Da lassù si vedeva il mare, quella immensa distesa che mi aveva raccolto sette anni prima.

«Posso farle una domanda, don Federico?», gli chiesi avvicinandomi a lui.

«Certo che puoi.»

«Non ha mai pensato di costruirsi una famiglia?»

«Mai. Non credo nell'istituzione del matrimonio e non era nei miei piani avere dei figli. Quando avevo la tua età, volevo soltanto divertirmi con i miei amici e leggere tutti i libri del mondo. I ragazzi che conoscevo, e che poi sono diventati uomini e mariti e padri, sono morti durante gli anni della guerra civile. Più volte mi sono domandato perché io fossi sopravvissuto e loro no. Non ho mai trovato la risposta, probabilmente perché non c'è. Probabilmente perché Dio non esiste, perché, se fosse esistito veramente, niente di quello che è accaduto sarebbe accaduto.»

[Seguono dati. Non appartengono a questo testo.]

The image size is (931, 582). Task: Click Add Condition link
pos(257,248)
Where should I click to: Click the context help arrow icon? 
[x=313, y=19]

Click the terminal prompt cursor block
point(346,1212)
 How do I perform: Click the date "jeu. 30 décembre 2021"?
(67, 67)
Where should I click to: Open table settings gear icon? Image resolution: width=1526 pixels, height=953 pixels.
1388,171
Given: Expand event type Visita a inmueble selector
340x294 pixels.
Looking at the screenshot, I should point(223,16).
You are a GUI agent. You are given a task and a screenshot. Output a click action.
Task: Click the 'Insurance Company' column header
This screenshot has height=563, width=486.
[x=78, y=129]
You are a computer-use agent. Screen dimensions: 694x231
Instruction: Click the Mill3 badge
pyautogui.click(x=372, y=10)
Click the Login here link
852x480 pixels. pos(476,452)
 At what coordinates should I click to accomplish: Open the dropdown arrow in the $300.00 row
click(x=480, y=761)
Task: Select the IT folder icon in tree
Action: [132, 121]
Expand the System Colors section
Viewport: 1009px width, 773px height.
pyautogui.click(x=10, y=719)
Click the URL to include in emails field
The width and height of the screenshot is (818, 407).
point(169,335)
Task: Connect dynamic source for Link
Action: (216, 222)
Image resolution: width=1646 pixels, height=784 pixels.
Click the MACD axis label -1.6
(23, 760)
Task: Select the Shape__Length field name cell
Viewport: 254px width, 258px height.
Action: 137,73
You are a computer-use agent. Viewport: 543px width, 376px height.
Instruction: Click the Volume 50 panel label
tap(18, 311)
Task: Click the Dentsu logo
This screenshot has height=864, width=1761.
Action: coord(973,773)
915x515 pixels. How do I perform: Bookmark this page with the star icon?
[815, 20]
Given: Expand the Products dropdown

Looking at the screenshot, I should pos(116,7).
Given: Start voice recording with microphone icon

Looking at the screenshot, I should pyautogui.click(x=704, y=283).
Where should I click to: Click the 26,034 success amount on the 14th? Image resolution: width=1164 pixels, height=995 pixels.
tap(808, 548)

Rimasi in silenzio. Conoscevo l'ateismo di don Federico e lo condividevo: in guerra vidi cose che nessuno meriterebbe di vedere.

«Perché questa domanda? Guarda che, se vuoi farti una famiglia, non ti serve la mia approvazione. Però per quelli come te è alquanto difficile.»

Avvampai e «No», risposi. «Non voglio farmi una famiglia, non adesso almeno. È solo che lei per me è come un padre e me lo sono sempre chiesto. Mi perdoni se sono stato indiscreto.»

Non mi rispose. Per qualche minuto nessuno parlò e ricominciai a pensare.

A mia madre. Alle nostre lettere. Alle fotografie di mio padre. Alla nostra presunta somiglianza. Alla mancanza che non sentivo di lui.

Poco dopo cominciammo la discesa e ci fermammo a pranzare in un locale poco pretenzioso: don Federico si era mostrato ampiamente disponibile con me, ma non avevo intenzione di fargli spendere troppi soldi. Non avevo molta fame, ma fui costretto a ordinare la specialità del giorno e a mangiarla tutta, altrimenti sarei tornato alla pensione a piedi.

Quando, poi, fummo entrambi sazi, andammo via.

*

I giorni successivi si susseguirono stancamente, quasi trascinandosi annoiati. Lavoravo, leggevo e appuntavo qualcosa sul mio taccuino, annotazioni di tipo storico perlopiù: avevo avuto l'ispirazione per scrivere una storia, ma volevo documentarmi per bene, per curare ogni dettaglio alla perfezione. Per questo motivo avevo bisogno di più libri, e per questo motivo tornai alla libreria del signor Martínez.

Trovai Liam al bancone, impegnato a leggere qualcosa su un enorme quaderno.

«Salve», mi annunciai.

Sollevò la testa e mi sorrise. «Buon pomeriggio», rispose. «Cerca qualcosa in particolare?»

«In realtà sì: avrei bisogno di qualche volume di storia. Basso Medioevo.»

«Mi lasci dare un'occhiata.»

Si allontanò per cercare i libri che gli avevo richiesto e in quel momento realizzai che neanche quel giorno aveva addosso un'aria saccente. Lo osservai con sguardo curioso: era concentrato in ciò che faceva e sembrava perfetto lì, in mezzo a migliaia di pagine che potevano vantarsi di essere state accarezzate dalle sue dita.

Desiderai essere una di loro.

Tornò poi da me e mi porse tre tomi. «Ho trovato questi. Più tardi chiederò al signor Martínez per procurargliene degli altri.»

«Grazie.»

Pagai e uscii. Quando ero già di nuovo all'aria aperta, mi sentii chiamare. Mi voltai: Liam era sull'uscio e mi guardava, come in attesa.

«Volevo scusarmi per essere stato scortese quando ci siamo visti per la prima volta. Le... sì, insomma, le rose può regalarle a chi vuole.» Ridacchiai. «Mi perdona?»

Sorrisi e ripresi a camminare.

Forse, in fondo, non ero mai stato arrabbiato con lui.